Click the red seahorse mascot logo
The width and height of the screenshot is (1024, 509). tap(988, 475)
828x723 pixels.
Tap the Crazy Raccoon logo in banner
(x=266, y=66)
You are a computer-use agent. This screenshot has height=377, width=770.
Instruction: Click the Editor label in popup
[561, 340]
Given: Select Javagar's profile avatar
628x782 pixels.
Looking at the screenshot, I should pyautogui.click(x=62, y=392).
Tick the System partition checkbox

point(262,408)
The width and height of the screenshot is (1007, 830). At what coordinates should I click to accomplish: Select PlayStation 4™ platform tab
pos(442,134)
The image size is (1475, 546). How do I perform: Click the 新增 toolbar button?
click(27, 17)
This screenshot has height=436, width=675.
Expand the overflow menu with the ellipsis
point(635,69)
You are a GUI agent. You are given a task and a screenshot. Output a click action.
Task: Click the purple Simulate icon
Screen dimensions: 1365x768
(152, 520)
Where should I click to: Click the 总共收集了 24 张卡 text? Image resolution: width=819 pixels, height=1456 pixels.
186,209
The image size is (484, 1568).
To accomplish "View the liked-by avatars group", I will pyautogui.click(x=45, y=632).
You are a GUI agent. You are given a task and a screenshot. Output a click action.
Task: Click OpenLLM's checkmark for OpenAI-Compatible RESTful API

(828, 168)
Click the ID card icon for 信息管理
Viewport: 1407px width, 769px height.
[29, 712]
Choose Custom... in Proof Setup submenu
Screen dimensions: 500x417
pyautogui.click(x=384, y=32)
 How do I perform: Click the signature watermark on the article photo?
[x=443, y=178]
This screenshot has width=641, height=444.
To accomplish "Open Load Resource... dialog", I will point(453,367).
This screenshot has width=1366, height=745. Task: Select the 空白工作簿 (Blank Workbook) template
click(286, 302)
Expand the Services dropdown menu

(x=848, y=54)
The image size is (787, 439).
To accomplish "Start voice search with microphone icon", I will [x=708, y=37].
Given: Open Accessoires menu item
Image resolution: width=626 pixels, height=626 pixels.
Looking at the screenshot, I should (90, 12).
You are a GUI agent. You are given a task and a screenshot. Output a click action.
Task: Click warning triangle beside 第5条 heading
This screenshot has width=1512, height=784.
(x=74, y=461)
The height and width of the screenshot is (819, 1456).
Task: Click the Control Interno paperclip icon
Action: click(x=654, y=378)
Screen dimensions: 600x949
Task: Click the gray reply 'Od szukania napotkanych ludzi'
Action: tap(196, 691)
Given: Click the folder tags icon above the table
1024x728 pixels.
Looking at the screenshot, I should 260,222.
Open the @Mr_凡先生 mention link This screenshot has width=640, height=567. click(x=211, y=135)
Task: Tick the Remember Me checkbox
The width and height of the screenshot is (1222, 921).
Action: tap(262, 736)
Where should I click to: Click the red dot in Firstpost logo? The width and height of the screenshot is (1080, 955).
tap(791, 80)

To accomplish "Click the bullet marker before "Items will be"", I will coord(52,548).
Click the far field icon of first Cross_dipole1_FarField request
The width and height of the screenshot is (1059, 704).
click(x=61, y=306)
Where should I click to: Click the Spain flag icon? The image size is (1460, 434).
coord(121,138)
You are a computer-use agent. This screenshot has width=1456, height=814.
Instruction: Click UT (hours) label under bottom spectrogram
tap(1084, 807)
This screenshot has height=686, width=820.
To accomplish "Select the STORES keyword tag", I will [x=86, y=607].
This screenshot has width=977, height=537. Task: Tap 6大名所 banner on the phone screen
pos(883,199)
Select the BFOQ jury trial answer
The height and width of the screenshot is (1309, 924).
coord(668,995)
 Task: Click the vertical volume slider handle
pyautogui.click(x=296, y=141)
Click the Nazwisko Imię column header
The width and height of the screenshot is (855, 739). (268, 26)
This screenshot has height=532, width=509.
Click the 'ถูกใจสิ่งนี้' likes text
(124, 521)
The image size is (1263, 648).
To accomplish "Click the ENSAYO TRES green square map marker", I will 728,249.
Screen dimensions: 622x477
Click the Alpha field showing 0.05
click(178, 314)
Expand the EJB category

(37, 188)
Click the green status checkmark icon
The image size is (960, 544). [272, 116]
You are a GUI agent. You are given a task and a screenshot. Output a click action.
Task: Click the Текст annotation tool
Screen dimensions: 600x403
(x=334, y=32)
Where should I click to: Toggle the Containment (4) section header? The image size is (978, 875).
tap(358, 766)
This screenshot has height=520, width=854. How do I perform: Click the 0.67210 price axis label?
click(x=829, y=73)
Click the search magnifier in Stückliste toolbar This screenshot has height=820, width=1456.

────────────────────

Problem | A complete answer lists every line of the listing above that holds the word "search".

Task solution |
To accomplish "Start voice search with microphone icon", I will [x=708, y=37].
Click the search magnifier in Stückliste toolbar This screenshot has height=820, width=1456.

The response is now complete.